Bosch didn’t know how people in this place could stand it. It felt like the wind off the lake was freezing his eyeballs in their sockets. He had come totally unprepared for the surveillance. He had layers on but his top layer was an L.A. trench coat with a thin zip-in liner that wouldn’t keep a Siberian husky warm in the Chicago winter. Bosch wasn’t a man who gave much credit to clichés but he found himself thinking: I’m too old for this.

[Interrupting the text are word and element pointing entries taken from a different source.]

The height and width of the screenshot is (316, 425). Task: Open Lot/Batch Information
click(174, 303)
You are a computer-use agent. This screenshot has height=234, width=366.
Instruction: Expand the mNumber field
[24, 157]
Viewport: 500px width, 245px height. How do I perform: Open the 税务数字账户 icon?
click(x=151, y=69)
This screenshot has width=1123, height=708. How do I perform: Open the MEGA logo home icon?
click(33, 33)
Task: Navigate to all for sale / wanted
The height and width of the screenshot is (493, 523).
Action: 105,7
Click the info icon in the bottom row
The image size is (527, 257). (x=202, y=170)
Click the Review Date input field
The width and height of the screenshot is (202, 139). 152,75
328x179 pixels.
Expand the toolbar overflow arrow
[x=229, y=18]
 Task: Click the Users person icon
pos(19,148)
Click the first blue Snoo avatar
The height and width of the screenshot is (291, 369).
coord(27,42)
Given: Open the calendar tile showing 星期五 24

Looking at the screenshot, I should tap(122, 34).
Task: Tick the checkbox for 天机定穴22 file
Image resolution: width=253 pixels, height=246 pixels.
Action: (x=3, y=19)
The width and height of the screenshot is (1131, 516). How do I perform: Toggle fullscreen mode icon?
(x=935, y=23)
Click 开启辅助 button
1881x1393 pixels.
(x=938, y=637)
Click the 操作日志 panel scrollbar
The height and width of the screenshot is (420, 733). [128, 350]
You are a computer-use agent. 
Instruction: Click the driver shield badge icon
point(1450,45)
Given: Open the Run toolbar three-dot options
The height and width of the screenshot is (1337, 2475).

The subject of his surveillance had come down Wabash and turned south on Michigan, moving along Grant Park. Bosch knew where she was going because she had headed this way on her lunch break at the bookstore the day before as well. When she got to the museum she showed her member pass and was quickly admitted entrance. Bosch had to wait in line to buy a day pass. But he wasn’t worried about losing her. He knew where she would be. He didn’t bother to check his coat because he was cold to the bone, and he didn’t expect to be in the museum more than an hour – the girl would have to get back to the bookstore.

He moved through the galleries quickly on a direct route to the permanent Hopper exhibition. There he found her sitting on the one long bench. She had her notebook and pencil out and was already working. He had been surprised the day before to find she was not sketching in her notebook as she repeatedly glanced up and studied the painting. She was writing.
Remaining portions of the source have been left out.